'''
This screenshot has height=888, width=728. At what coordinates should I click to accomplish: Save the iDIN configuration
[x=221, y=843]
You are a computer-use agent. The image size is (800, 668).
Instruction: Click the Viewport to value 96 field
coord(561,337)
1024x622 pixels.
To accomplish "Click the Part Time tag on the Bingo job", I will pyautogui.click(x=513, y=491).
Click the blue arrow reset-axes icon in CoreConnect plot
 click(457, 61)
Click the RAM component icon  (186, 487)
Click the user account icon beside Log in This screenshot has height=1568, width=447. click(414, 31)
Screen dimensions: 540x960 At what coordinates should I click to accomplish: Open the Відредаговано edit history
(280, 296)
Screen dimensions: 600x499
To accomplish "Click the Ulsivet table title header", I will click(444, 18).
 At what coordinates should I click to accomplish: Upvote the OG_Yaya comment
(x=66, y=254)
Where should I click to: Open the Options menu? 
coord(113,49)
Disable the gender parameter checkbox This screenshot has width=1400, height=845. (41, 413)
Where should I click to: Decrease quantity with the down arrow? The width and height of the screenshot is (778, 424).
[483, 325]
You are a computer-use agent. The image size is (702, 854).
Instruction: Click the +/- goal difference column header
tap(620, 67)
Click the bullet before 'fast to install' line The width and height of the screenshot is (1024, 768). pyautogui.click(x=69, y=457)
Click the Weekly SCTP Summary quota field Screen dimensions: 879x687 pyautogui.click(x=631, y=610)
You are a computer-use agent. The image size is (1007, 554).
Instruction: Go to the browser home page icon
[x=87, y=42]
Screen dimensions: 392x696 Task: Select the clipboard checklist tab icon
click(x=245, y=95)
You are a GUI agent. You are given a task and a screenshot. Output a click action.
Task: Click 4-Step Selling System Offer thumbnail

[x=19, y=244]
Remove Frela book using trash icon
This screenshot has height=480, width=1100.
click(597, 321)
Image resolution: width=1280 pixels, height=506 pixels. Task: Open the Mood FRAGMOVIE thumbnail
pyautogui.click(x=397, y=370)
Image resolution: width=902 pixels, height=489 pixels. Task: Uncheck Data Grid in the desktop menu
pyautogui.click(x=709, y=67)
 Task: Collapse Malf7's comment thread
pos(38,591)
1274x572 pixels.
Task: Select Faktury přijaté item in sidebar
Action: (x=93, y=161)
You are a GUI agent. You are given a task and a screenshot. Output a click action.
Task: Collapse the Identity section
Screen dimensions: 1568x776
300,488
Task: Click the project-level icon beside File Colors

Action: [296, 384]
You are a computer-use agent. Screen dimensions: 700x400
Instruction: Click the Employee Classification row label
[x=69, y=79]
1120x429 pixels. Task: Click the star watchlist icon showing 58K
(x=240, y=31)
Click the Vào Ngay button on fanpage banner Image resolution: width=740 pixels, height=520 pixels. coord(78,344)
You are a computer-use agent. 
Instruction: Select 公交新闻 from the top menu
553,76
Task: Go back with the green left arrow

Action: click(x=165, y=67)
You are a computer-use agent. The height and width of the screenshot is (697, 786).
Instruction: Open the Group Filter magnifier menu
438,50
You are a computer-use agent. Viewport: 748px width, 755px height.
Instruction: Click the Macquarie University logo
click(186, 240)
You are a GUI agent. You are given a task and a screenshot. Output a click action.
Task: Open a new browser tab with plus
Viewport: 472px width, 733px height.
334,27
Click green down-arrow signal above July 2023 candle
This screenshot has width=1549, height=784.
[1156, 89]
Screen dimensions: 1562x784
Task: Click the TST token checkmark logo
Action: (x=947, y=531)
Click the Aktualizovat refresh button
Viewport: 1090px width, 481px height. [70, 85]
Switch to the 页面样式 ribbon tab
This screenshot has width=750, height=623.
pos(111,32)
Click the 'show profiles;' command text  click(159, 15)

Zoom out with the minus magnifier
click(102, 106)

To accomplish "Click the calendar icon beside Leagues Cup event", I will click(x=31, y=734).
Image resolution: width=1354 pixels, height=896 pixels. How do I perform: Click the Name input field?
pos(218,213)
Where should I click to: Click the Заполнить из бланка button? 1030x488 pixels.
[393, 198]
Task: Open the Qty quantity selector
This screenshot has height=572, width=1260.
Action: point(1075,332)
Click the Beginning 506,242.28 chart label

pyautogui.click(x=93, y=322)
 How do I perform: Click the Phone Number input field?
'''
Activity:
Write out exactly the lines of the entries above that run from the line containing "Task: Open the Qty quantity selector" through the last line, including both.

Written answer:
Task: Open the Qty quantity selector
This screenshot has height=572, width=1260.
Action: point(1075,332)
Click the Beginning 506,242.28 chart label

pyautogui.click(x=93, y=322)
 How do I perform: Click the Phone Number input field?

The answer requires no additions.